● **Problem statement**: Exact repetition is required: output every record in full.

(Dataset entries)

= = = =

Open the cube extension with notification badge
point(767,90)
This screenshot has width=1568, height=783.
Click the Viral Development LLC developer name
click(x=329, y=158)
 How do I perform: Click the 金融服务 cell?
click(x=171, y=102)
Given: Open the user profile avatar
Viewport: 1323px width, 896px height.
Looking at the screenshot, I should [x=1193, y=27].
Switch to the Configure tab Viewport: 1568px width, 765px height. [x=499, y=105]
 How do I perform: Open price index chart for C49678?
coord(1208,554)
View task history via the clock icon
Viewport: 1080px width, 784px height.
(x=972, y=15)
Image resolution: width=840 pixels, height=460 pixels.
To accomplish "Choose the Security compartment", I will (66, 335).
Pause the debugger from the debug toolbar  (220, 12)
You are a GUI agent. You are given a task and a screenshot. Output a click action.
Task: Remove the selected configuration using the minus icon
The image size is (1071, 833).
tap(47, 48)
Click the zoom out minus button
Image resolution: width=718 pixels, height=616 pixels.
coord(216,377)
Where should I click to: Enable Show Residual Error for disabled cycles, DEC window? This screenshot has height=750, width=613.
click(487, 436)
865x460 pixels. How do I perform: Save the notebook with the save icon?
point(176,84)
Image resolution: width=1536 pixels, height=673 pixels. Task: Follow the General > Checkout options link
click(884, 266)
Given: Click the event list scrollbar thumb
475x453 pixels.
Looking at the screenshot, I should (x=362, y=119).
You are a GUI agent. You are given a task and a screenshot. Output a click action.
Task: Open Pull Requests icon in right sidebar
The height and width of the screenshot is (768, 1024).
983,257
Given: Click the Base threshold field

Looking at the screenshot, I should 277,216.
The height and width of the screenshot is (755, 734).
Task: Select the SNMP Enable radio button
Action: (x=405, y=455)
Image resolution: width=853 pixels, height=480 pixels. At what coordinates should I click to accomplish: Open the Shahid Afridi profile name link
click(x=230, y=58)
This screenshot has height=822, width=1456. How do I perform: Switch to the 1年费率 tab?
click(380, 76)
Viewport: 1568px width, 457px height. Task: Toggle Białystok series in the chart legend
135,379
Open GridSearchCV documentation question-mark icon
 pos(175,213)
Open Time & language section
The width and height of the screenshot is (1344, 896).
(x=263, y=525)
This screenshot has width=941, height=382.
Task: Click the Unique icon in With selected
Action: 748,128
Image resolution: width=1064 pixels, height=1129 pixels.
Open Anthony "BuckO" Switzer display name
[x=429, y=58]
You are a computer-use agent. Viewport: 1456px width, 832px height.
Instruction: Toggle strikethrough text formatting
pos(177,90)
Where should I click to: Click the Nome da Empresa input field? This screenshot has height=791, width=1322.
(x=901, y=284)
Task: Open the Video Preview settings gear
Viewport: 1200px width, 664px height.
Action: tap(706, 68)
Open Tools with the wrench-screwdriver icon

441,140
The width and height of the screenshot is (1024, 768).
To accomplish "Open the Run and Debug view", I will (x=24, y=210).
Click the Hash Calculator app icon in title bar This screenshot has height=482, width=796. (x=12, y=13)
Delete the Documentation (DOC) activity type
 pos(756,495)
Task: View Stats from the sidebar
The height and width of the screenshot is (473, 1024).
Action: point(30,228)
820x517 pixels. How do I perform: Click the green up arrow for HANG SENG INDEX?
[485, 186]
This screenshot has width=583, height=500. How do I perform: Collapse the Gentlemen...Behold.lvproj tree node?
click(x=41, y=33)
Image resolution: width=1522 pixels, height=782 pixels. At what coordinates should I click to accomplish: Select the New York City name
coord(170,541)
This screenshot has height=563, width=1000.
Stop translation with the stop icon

= = = =

● **Response to the task**:
Open the cube extension with notification badge
point(767,90)
This screenshot has width=1568, height=783.
Click the Viral Development LLC developer name
click(x=329, y=158)
 How do I perform: Click the 金融服务 cell?
click(x=171, y=102)
Given: Open the user profile avatar
Viewport: 1323px width, 896px height.
Looking at the screenshot, I should [x=1193, y=27].
Switch to the Configure tab Viewport: 1568px width, 765px height. [x=499, y=105]
 How do I perform: Open price index chart for C49678?
coord(1208,554)
View task history via the clock icon
Viewport: 1080px width, 784px height.
(x=972, y=15)
Image resolution: width=840 pixels, height=460 pixels.
To accomplish "Choose the Security compartment", I will (66, 335).
Pause the debugger from the debug toolbar  (220, 12)
You are a GUI agent. You are given a task and a screenshot. Output a click action.
Task: Remove the selected configuration using the minus icon
The image size is (1071, 833).
tap(47, 48)
Click the zoom out minus button
Image resolution: width=718 pixels, height=616 pixels.
coord(216,377)
Where should I click to: Enable Show Residual Error for disabled cycles, DEC window? This screenshot has height=750, width=613.
click(487, 436)
865x460 pixels. How do I perform: Save the notebook with the save icon?
point(176,84)
Image resolution: width=1536 pixels, height=673 pixels. Task: Follow the General > Checkout options link
click(884, 266)
Given: Click the event list scrollbar thumb
475x453 pixels.
Looking at the screenshot, I should (x=362, y=119).
You are a GUI agent. You are given a task and a screenshot. Output a click action.
Task: Open Pull Requests icon in right sidebar
The height and width of the screenshot is (768, 1024).
983,257
Given: Click the Base threshold field

Looking at the screenshot, I should 277,216.
The height and width of the screenshot is (755, 734).
Task: Select the SNMP Enable radio button
Action: (x=405, y=455)
Image resolution: width=853 pixels, height=480 pixels. At what coordinates should I click to accomplish: Open the Shahid Afridi profile name link
click(x=230, y=58)
This screenshot has height=822, width=1456. How do I perform: Switch to the 1年费率 tab?
click(380, 76)
Viewport: 1568px width, 457px height. Task: Toggle Białystok series in the chart legend
135,379
Open GridSearchCV documentation question-mark icon
 pos(175,213)
Open Time & language section
The width and height of the screenshot is (1344, 896).
(x=263, y=525)
This screenshot has width=941, height=382.
Task: Click the Unique icon in With selected
Action: 748,128
Image resolution: width=1064 pixels, height=1129 pixels.
Open Anthony "BuckO" Switzer display name
[x=429, y=58]
You are a computer-use agent. Viewport: 1456px width, 832px height.
Instruction: Toggle strikethrough text formatting
pos(177,90)
Where should I click to: Click the Nome da Empresa input field? This screenshot has height=791, width=1322.
(x=901, y=284)
Task: Open the Video Preview settings gear
Viewport: 1200px width, 664px height.
Action: tap(706, 68)
Open Tools with the wrench-screwdriver icon

441,140
The width and height of the screenshot is (1024, 768).
To accomplish "Open the Run and Debug view", I will (x=24, y=210).
Click the Hash Calculator app icon in title bar This screenshot has height=482, width=796. (x=12, y=13)
Delete the Documentation (DOC) activity type
 pos(756,495)
Task: View Stats from the sidebar
The height and width of the screenshot is (473, 1024).
Action: point(30,228)
820x517 pixels. How do I perform: Click the green up arrow for HANG SENG INDEX?
[485, 186]
This screenshot has width=583, height=500. How do I perform: Collapse the Gentlemen...Behold.lvproj tree node?
click(x=41, y=33)
Image resolution: width=1522 pixels, height=782 pixels. At what coordinates should I click to accomplish: Select the New York City name
coord(170,541)
This screenshot has height=563, width=1000.
Stop translation with the stop icon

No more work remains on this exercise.